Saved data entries
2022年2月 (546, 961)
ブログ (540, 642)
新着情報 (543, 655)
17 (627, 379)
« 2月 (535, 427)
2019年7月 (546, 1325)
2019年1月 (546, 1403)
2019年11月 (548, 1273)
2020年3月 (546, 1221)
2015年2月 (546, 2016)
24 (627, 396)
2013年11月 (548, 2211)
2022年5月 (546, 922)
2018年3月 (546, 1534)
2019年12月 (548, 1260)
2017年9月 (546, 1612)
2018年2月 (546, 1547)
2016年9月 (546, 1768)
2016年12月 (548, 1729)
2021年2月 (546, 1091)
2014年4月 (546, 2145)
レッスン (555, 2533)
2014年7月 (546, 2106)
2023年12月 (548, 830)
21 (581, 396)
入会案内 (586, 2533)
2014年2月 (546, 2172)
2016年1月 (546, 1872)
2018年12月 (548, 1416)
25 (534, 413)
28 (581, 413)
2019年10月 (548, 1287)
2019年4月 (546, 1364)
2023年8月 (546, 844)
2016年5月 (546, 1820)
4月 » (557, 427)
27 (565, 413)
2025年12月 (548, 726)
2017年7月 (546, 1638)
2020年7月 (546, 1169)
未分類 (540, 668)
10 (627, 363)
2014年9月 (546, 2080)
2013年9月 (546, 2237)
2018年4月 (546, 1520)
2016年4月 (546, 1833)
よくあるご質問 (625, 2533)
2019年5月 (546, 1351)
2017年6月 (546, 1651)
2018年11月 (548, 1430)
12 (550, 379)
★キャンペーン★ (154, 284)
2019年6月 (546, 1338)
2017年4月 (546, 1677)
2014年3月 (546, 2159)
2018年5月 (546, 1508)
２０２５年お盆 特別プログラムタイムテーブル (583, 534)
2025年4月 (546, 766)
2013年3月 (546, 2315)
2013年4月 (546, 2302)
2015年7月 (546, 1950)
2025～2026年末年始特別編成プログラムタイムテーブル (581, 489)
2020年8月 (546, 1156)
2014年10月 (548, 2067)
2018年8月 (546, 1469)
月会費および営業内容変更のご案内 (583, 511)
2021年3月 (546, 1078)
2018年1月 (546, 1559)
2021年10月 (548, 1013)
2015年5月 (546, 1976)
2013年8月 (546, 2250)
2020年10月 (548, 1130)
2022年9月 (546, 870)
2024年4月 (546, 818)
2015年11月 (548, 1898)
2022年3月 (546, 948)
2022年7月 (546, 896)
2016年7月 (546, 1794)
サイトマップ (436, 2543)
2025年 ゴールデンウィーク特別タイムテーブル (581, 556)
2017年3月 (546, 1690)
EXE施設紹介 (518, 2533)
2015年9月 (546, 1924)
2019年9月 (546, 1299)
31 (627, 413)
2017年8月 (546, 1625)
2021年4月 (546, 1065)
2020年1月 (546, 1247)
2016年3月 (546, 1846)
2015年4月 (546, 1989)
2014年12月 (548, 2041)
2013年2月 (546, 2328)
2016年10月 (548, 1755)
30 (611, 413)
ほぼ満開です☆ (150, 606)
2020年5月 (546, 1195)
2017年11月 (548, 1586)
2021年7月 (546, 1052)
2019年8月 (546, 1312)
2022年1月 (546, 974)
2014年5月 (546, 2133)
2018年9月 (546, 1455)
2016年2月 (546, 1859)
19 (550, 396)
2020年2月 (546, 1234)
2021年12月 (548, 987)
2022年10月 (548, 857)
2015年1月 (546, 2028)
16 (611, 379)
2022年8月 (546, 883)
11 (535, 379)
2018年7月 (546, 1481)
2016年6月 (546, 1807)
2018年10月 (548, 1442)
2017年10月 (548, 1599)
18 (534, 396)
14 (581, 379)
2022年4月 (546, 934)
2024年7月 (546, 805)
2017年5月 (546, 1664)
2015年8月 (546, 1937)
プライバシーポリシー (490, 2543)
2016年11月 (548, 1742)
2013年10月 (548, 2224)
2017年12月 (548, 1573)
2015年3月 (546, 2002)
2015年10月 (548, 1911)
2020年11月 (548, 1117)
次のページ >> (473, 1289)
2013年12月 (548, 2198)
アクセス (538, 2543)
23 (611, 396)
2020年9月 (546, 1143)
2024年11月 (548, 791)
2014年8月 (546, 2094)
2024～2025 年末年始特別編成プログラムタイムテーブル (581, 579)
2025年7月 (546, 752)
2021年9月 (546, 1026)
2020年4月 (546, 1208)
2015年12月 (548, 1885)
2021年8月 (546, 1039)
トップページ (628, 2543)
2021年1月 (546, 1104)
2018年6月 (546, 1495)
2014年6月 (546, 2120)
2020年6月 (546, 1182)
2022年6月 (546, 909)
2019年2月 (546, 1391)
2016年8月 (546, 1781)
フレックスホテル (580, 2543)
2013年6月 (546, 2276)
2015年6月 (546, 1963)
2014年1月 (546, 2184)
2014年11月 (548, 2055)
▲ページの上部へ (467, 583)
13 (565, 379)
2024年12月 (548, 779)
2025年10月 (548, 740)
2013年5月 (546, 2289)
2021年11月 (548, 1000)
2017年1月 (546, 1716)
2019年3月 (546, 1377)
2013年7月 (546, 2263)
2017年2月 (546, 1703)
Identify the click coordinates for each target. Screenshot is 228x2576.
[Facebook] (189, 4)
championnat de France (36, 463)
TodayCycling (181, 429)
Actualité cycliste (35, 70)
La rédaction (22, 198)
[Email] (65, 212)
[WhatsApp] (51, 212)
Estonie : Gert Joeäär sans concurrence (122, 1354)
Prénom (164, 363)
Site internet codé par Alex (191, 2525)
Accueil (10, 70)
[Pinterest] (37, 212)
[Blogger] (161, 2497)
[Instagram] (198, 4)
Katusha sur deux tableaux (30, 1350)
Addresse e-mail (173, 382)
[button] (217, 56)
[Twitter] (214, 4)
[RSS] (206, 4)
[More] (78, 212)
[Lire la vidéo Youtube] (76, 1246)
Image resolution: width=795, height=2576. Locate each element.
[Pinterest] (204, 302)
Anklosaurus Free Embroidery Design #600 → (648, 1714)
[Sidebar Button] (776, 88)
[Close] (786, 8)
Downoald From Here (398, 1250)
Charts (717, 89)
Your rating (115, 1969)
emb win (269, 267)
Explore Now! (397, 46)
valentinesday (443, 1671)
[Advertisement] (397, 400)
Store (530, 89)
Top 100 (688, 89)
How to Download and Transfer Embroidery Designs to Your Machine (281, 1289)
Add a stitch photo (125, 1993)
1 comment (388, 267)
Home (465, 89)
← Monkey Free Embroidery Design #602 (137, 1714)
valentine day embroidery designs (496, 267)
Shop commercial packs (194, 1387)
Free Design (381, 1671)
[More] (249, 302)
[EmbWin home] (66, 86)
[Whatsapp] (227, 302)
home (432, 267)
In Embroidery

=== What you should do ===
Lines from the one containing "Your rating (115, 1969)" through the end of the entries above must be copied exactly; include both ends and no other lines.

=== Task solution ===
Your rating (115, 1969)
emb win (269, 267)
Explore Now! (397, 46)
valentinesday (443, 1671)
[Advertisement] (397, 400)
Store (530, 89)
Top 100 (688, 89)
How to Download and Transfer Embroidery Designs to Your Machine (281, 1289)
Add a stitch photo (125, 1993)
1 comment (388, 267)
Home (465, 89)
← Monkey Free Embroidery Design #602 (137, 1714)
valentine day embroidery designs (496, 267)
Shop commercial packs (194, 1387)
Free Design (381, 1671)
[More] (249, 302)
[EmbWin home] (66, 86)
[Whatsapp] (227, 302)
home (432, 267)
In Embroidery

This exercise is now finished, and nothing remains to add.